Het vonnis is bepaald op vandaag.

2.De feiten

2.1.
Bij vonnis van 12 augustus 2009 is [eiser] door de rechtbank Zutphen veroordeeld om een bedrag van € 8.716,92 aan hoofdsom en een bedrag van € 1.361,80 aan proceskosten te voldoen aan de naamloze vennootschap N.V. Nuon Energie dan wel de naamloze vennootschap N.V. Continuon Netbeheer (hierna tezamen: Nuon). In het hoger beroep van voornoemde procedure heeft het gerechtshof Arnhem [eiser] bij arrest van 18 december 2012 veroordeeld om een bedrag van € 8.487,69 aan hoofdsom en een bedrag van € 2.728,50 aan proceskosten te voldoen aan Nuon.
2.2.
[eiser] is met GGN, de incassogemachtigde van Nuon, een regeling overeengekomen voor de betaling van het bedrag waartoe hij door het gerechtshof Arnhem is veroordeeld. [eiser] en GGN zijn overeengekomen dat [eiser] maandelijks een bedrag van
€ 150,00 aflost.
2.3.
[eiser] heeft middels deze betalingsregeling vierenvijftig betalingen verricht aan GGN, in totaal een bedrag van € 8.100,00. De vijfenvijftigste betaling van [eiser] , in december 2016, is door GGN op 14 december 2016 teruggestort. Bij de omschrijving van deze restitutie staat: “
10289188IJ [eiser] zaak geslote”. Bij het kenmerk staat: “
svp betaling stoppen”.
2.4.
Op 7 december 2017 heeft [eiser] een brief ontvangen waarin GGN namens Hoist Kredit AB (hierna: Hoist Kredit) [eiser] sommeert om binnen drie dagen een bedrag van
€ 4.628,50 te voldoen.
2.5.
Op 5 september 2019 is het arrest van het gerechtshof Arnhem aan [eiser] betekend door Hoist Finance. GGN heeft namens Hoist Finance op 5 maart 2020 executoriaal beslag gelegd op roerende zaken van Bespaar Advies Nederland B.V. en de partner van [eiser] . Dit beslag is op 2 april 2020 met terugwerkende kracht tot 26 maart 2020 opgeheven.
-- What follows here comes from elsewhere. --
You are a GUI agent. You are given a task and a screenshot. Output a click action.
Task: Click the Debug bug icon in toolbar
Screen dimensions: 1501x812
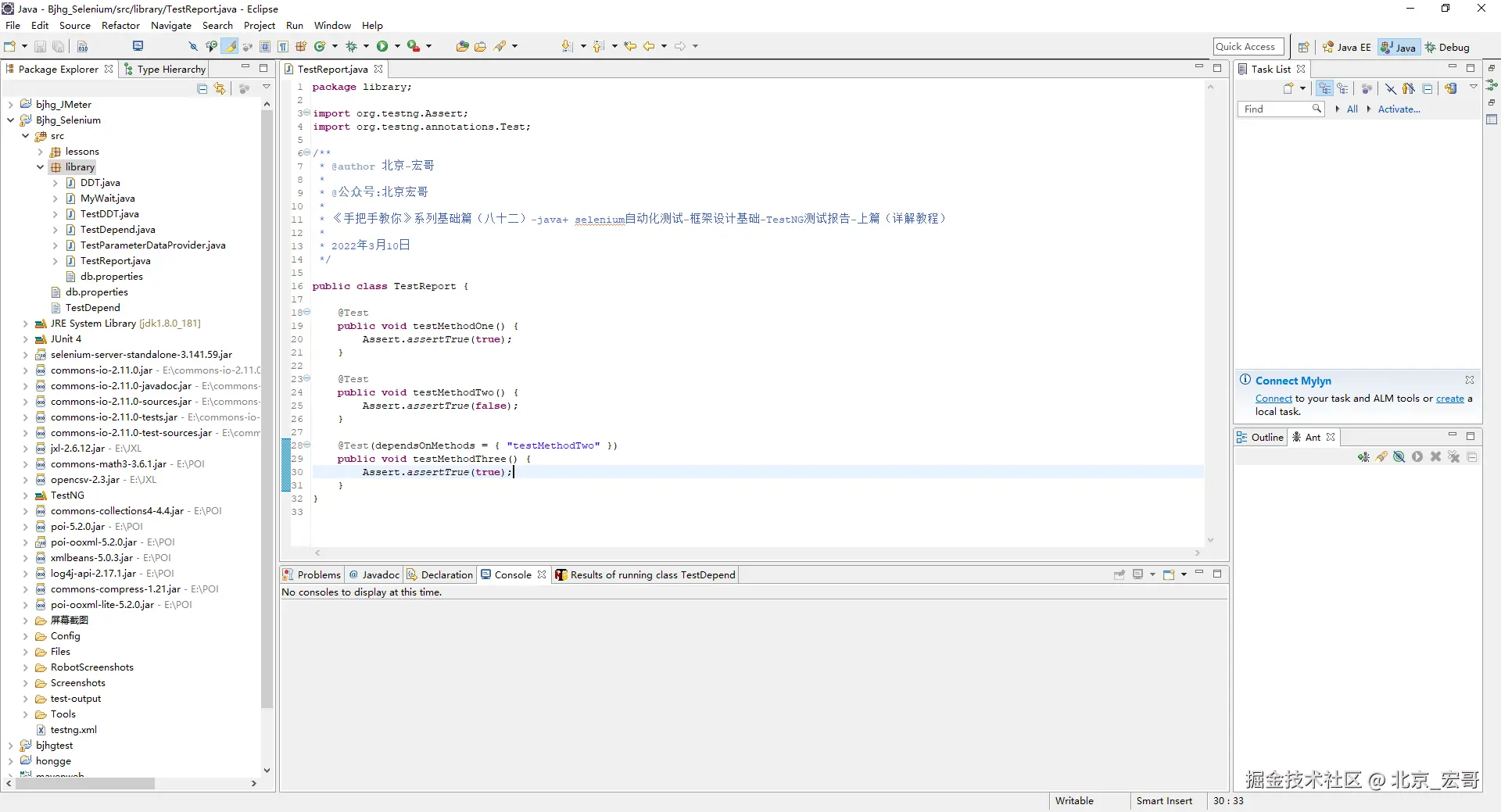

3.De vordering en het verweer

3.1.
[eiser] vordert, na wijziging van eis, dat Hoist Finance bij uitvoerbaar bij voorraad te verklaren vonnis wordt veroordeeld om de tenuitvoerlegging van het arrest van het gerechtshof Arnhem van 18 december 2012 met kenmerk 200.048.975 te staken en gestaakt te houden, bij gebreke waarvan Hoist Finance een dwangsom zal verbeuren van € 500,00 per dag met een maximum van € 10.000,00, met veroordeling van Hoist Finance in de volledige kosten van deze procedure, zijnde een bedrag van € 3.353,20, te vermeerderen met de kosten van de dagvaarding en de nakosten, te voldoen binnen veertien dagen na beteking van het te wijzen vonnis.
3.2.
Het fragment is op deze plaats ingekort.